Ilja has excellent advice. The it’s up to the supervisor to decide what to do about it. Do not complain; you will look like a whiner. I worked in a company where the President’s assistant spent 3 to 4 hours on the phone every day (this was before the Internet), yet she was a real whiz-kid at her job, doing all her assignments quickly and corrrectly. The President was happy with her and that was what mattered. Life is often unfair. Just do your job to the best of your ability and go on with your life.
Your co-worker may actually be working. Some businesses or organizations use a Facebook page to disseminate information to clients, or members.
However, if this is not the case, and if all of the above suggestions don’t work, there is a way to block certain websites from network computers. Perhaps you could chat to your tech people and ask if that is possible at your work.
I would inform HR and if you are a small firm – anonymously, and not identify the co-worker, that there is potential abuse by a co-worker. At that time the HR person could resend and re-state your companies policy about using internet access for personal use.
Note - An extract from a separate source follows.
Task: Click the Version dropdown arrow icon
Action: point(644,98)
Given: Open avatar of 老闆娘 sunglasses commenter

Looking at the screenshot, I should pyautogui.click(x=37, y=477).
In that way the employee has been given warning and if they continue to abuse it they have been warned. But I wouldn’t say anything to the manager or the person. You could leave a copy of the policy on their desk if you are really bold.
This problem is a problem every company has had: people use the company phones to make personal long distance calls, even call overseas, using company email to send inappropriate and personal correspondence, using the computer to play online games, etc.
I agree with many of the comments above that say why it is especially bothersome is when you are overwhelmed and I think you need to take the advice already given – work with your manager to resolve your workload issues. They have nothing to do with the person who may or may not be doing their job.
make up a fake identity on facebook with a fake picture. take it from there – I don’t need to tell you the rest.
Indeed, I know how frustrating the situation can be when you seem to be the only one working. My first thought is that I’m wondering if your company has a policy against the personal use of computers on company time. The second thing relates to the fact that you are overwhelmed with work while your co-worker is chatting on-line.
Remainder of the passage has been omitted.